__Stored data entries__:
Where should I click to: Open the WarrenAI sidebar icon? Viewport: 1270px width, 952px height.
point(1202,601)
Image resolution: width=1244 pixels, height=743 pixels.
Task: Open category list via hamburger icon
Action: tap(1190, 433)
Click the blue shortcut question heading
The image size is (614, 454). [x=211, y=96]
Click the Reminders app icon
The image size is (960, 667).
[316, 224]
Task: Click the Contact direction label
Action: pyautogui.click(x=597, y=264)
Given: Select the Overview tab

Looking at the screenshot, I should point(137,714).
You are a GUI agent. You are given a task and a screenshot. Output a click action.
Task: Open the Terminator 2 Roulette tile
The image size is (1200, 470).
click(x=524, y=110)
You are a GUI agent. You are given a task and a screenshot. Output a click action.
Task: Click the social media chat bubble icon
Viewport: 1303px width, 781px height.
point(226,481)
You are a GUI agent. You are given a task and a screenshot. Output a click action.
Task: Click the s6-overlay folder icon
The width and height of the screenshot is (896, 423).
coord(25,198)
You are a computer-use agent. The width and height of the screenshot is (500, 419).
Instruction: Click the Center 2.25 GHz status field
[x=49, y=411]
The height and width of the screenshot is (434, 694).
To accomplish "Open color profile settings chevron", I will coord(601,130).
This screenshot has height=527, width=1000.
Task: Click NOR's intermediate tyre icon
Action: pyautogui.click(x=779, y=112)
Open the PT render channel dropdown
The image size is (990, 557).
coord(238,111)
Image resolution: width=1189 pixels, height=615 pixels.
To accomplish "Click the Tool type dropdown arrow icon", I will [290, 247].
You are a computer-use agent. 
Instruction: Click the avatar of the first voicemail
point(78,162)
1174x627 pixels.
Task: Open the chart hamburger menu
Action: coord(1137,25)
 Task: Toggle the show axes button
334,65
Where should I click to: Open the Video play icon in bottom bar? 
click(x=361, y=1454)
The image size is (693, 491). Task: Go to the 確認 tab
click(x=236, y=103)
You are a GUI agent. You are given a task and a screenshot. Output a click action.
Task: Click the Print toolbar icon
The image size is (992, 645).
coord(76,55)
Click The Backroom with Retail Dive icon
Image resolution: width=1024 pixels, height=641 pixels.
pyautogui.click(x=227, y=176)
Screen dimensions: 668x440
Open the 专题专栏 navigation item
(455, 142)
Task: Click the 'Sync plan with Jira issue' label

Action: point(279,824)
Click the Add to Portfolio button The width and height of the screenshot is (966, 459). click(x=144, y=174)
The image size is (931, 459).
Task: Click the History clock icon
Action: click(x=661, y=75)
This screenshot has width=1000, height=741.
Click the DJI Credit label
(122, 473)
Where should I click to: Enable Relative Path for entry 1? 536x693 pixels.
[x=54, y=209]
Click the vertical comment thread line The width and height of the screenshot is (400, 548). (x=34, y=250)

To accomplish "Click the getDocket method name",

__Work request__:
Reproduce only those lines of the entries above that run from the line with "Task: Click the 'Sync" to the final line.

__Result below__:
Task: Click the 'Sync plan with Jira issue' label

Action: point(279,824)
Click the Add to Portfolio button The width and height of the screenshot is (966, 459). click(x=144, y=174)
The image size is (931, 459).
Task: Click the History clock icon
Action: click(x=661, y=75)
This screenshot has width=1000, height=741.
Click the DJI Credit label
(122, 473)
Where should I click to: Enable Relative Path for entry 1? 536x693 pixels.
[x=54, y=209]
Click the vertical comment thread line The width and height of the screenshot is (400, 548). (x=34, y=250)

To accomplish "Click the getDocket method name",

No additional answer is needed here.